▶ [Description of the task]
Count the lines in the entries below that contain the word "picker" and give only the number.

>> Begin Dataset

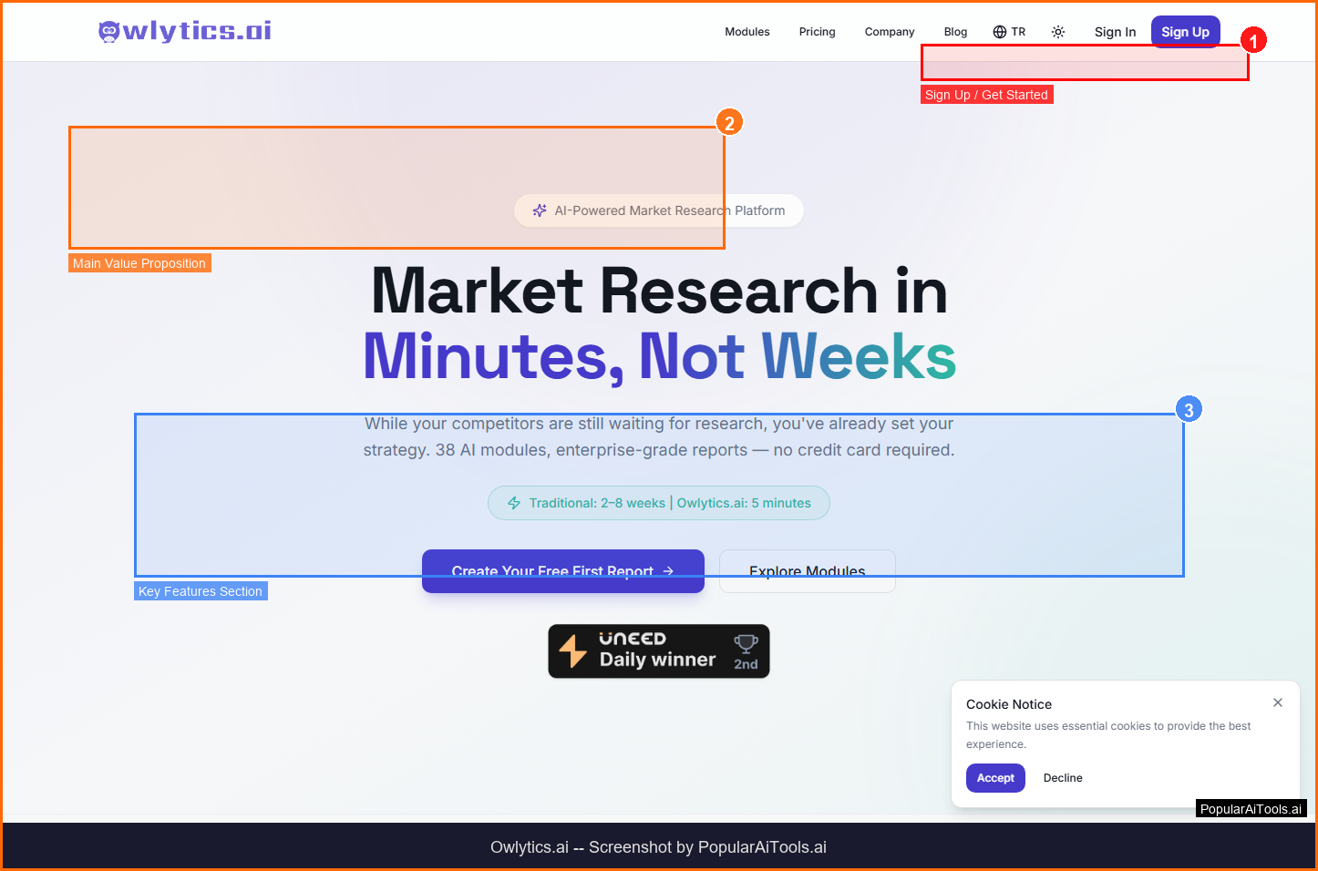The width and height of the screenshot is (1318, 871).
Task: Accept the cookie notice
Action: click(x=995, y=778)
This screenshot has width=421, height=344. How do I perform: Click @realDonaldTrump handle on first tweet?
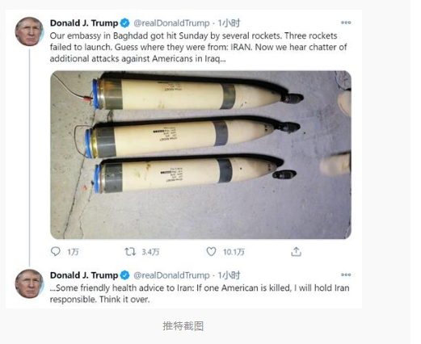(171, 23)
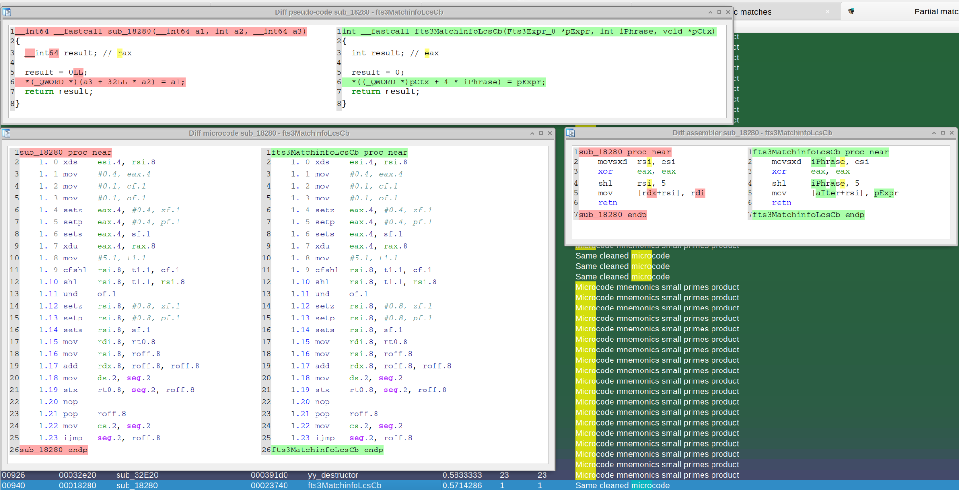Maximize the Diff microcode window
Screen dimensions: 959x490
pyautogui.click(x=541, y=133)
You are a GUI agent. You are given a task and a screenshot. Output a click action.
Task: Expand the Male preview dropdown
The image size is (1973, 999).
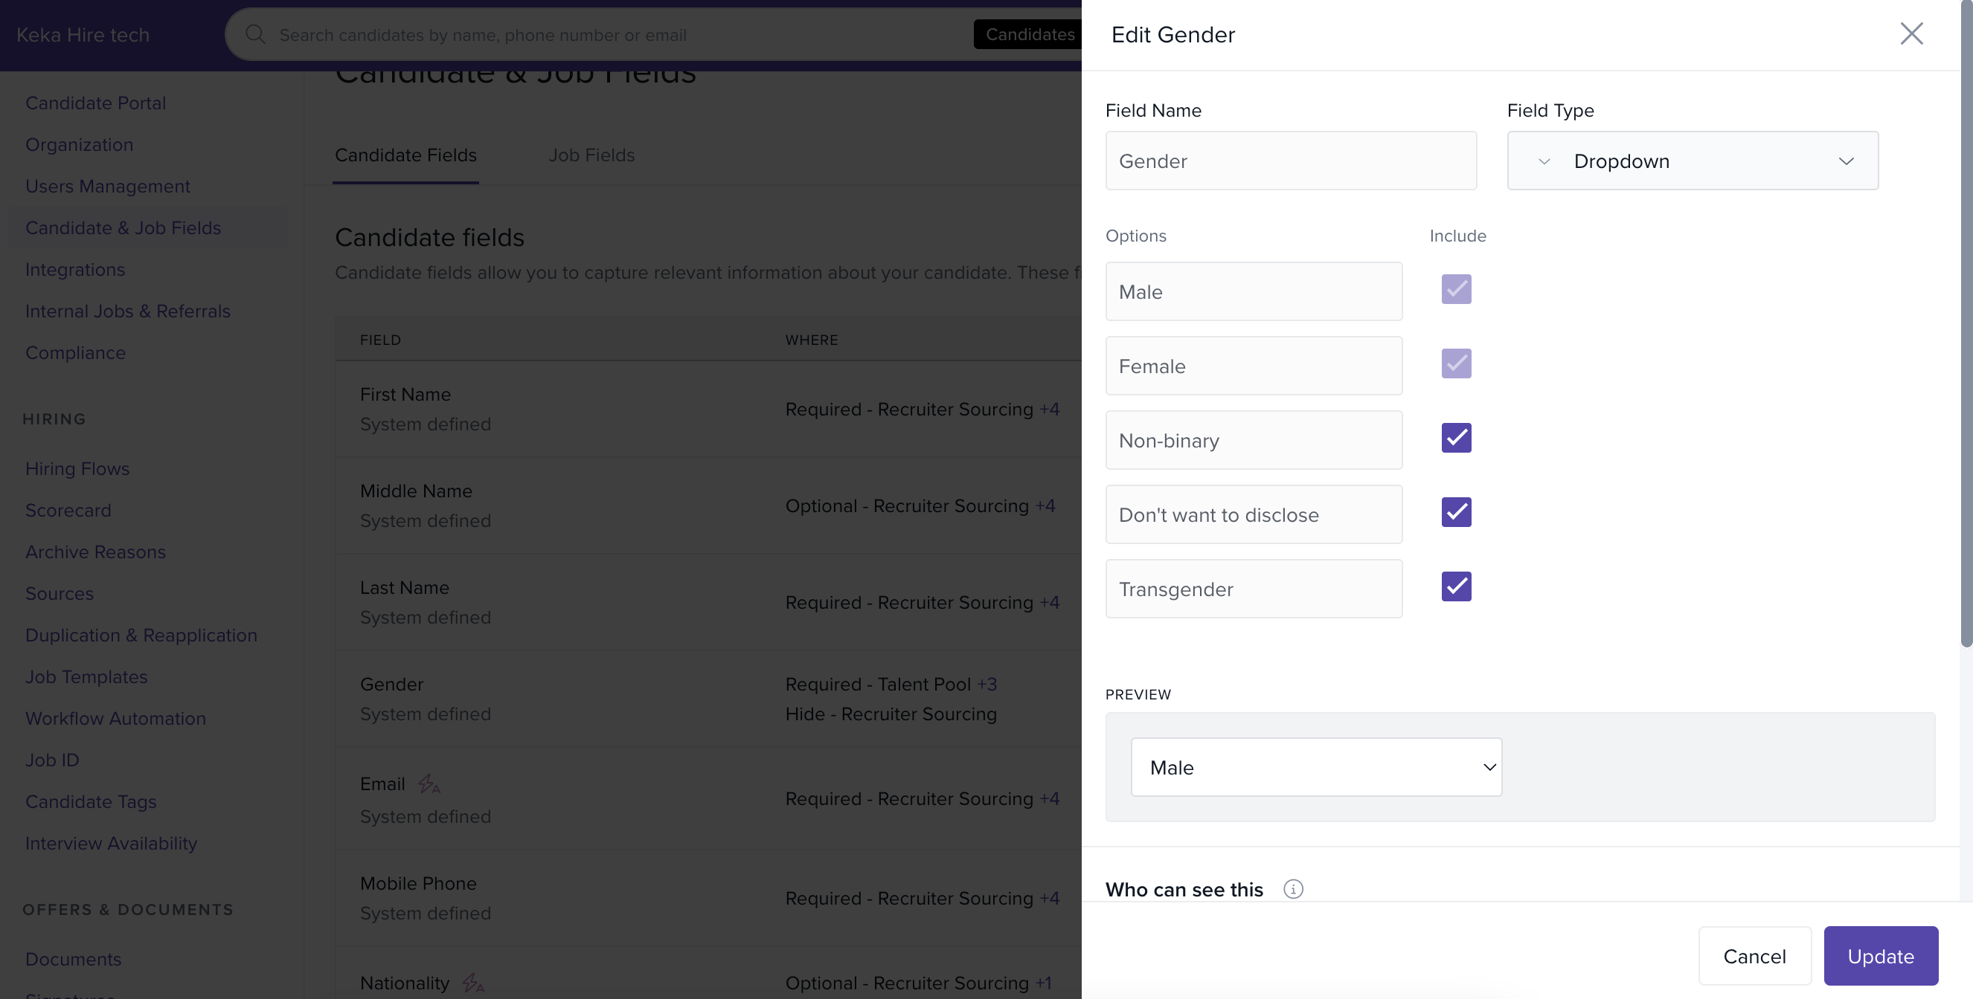point(1316,767)
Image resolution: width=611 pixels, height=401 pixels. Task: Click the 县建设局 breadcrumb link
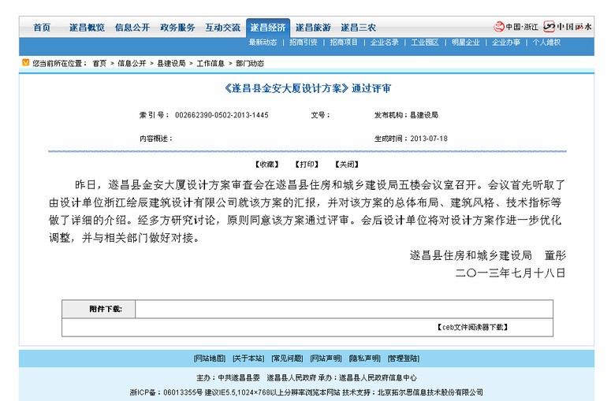pos(171,63)
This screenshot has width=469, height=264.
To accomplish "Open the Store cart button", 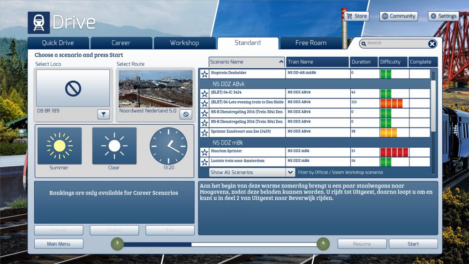I will pyautogui.click(x=356, y=16).
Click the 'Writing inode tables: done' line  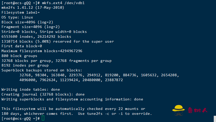coord(31,89)

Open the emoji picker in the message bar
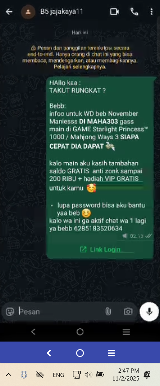coord(10,312)
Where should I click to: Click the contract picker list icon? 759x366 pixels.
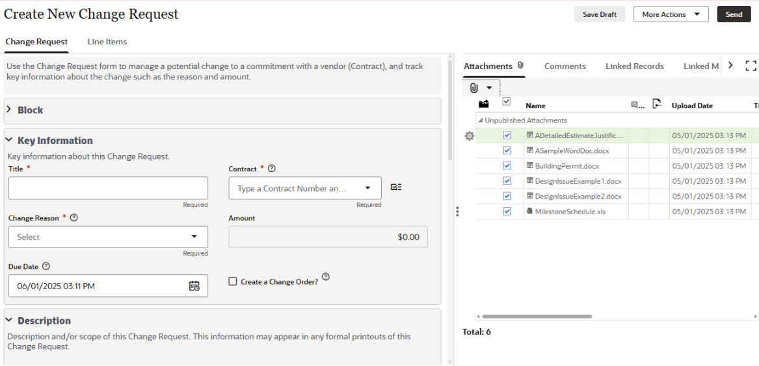(396, 188)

>> End Dataset

▶ [Finished exercise]
2